***** INPUT MATERIAL *****

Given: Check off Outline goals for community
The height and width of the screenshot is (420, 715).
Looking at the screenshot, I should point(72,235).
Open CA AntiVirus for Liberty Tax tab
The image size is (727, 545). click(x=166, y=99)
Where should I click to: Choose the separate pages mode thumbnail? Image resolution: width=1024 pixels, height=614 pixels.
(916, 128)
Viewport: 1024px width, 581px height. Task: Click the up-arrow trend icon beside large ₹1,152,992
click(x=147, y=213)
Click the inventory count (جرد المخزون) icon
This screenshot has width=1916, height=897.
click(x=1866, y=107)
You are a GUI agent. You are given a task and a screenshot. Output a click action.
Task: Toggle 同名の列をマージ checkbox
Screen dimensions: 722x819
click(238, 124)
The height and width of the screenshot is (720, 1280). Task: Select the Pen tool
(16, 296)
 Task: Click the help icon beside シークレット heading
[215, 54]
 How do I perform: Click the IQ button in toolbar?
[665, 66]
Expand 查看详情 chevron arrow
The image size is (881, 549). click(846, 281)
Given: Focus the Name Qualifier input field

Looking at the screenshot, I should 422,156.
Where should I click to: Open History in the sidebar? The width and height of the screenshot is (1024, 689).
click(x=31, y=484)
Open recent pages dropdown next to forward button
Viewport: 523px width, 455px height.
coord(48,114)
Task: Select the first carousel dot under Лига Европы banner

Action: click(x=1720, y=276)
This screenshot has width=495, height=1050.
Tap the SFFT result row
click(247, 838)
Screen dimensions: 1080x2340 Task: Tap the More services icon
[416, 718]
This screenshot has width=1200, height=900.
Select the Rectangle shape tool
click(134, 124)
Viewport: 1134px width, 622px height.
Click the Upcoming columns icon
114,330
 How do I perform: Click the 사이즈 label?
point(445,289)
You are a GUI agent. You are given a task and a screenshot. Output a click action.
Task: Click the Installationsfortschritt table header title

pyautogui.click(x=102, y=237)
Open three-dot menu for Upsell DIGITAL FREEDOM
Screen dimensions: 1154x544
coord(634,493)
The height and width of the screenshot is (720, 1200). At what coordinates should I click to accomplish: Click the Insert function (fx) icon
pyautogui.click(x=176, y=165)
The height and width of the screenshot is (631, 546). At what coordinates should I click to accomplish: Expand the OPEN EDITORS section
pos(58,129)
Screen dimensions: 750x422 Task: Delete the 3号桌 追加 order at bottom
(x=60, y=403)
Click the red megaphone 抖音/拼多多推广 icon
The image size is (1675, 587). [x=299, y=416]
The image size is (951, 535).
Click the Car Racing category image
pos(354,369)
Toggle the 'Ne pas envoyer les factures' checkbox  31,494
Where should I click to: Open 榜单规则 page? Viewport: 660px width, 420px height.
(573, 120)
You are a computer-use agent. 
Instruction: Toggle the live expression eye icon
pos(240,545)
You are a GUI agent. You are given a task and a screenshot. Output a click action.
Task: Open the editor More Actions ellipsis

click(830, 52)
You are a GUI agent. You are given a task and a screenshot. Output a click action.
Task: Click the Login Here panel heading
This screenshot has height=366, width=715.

*****

ACTIVITY: Output the full listing above once again, verbatim.

WRITTEN SOLUTION:
Given: Check off Outline goals for community
The height and width of the screenshot is (420, 715).
Looking at the screenshot, I should point(72,235).
Open CA AntiVirus for Liberty Tax tab
The image size is (727, 545). click(x=166, y=99)
Where should I click to: Choose the separate pages mode thumbnail? Image resolution: width=1024 pixels, height=614 pixels.
(916, 128)
Viewport: 1024px width, 581px height. Task: Click the up-arrow trend icon beside large ₹1,152,992
click(x=147, y=213)
Click the inventory count (جرد المخزون) icon
This screenshot has width=1916, height=897.
click(x=1866, y=107)
You are a GUI agent. You are given a task and a screenshot. Output a click action.
Task: Toggle 同名の列をマージ checkbox
Screen dimensions: 722x819
click(238, 124)
The height and width of the screenshot is (720, 1280). Task: Select the Pen tool
(16, 296)
 Task: Click the help icon beside シークレット heading
[215, 54]
 How do I perform: Click the IQ button in toolbar?
[665, 66]
Expand 查看详情 chevron arrow
The image size is (881, 549). click(846, 281)
Given: Focus the Name Qualifier input field

Looking at the screenshot, I should 422,156.
Where should I click to: Open History in the sidebar? The width and height of the screenshot is (1024, 689).
click(x=31, y=484)
Open recent pages dropdown next to forward button
Viewport: 523px width, 455px height.
coord(48,114)
Task: Select the first carousel dot under Лига Европы banner

Action: click(x=1720, y=276)
This screenshot has width=495, height=1050.
Tap the SFFT result row
click(247, 838)
Screen dimensions: 1080x2340 Task: Tap the More services icon
[416, 718]
This screenshot has width=1200, height=900.
Select the Rectangle shape tool
click(134, 124)
Viewport: 1134px width, 622px height.
Click the Upcoming columns icon
114,330
 How do I perform: Click the 사이즈 label?
point(445,289)
You are a GUI agent. You are given a task and a screenshot. Output a click action.
Task: Click the Installationsfortschritt table header title

pyautogui.click(x=102, y=237)
Open three-dot menu for Upsell DIGITAL FREEDOM
Screen dimensions: 1154x544
coord(634,493)
The height and width of the screenshot is (720, 1200). At what coordinates should I click to accomplish: Click the Insert function (fx) icon
pyautogui.click(x=176, y=165)
The height and width of the screenshot is (631, 546). At what coordinates should I click to accomplish: Expand the OPEN EDITORS section
pos(58,129)
Screen dimensions: 750x422 Task: Delete the 3号桌 追加 order at bottom
(x=60, y=403)
Click the red megaphone 抖音/拼多多推广 icon
The image size is (1675, 587). [x=299, y=416]
The image size is (951, 535).
Click the Car Racing category image
pos(354,369)
Toggle the 'Ne pas envoyer les factures' checkbox  31,494
Where should I click to: Open 榜单规则 page? Viewport: 660px width, 420px height.
(573, 120)
You are a computer-use agent. 
Instruction: Toggle the live expression eye icon
pos(240,545)
You are a GUI agent. You are given a task and a screenshot. Output a click action.
Task: Open the editor More Actions ellipsis

click(830, 52)
You are a GUI agent. You are given a task and a screenshot. Output a click action.
Task: Click the Login Here panel heading
This screenshot has height=366, width=715.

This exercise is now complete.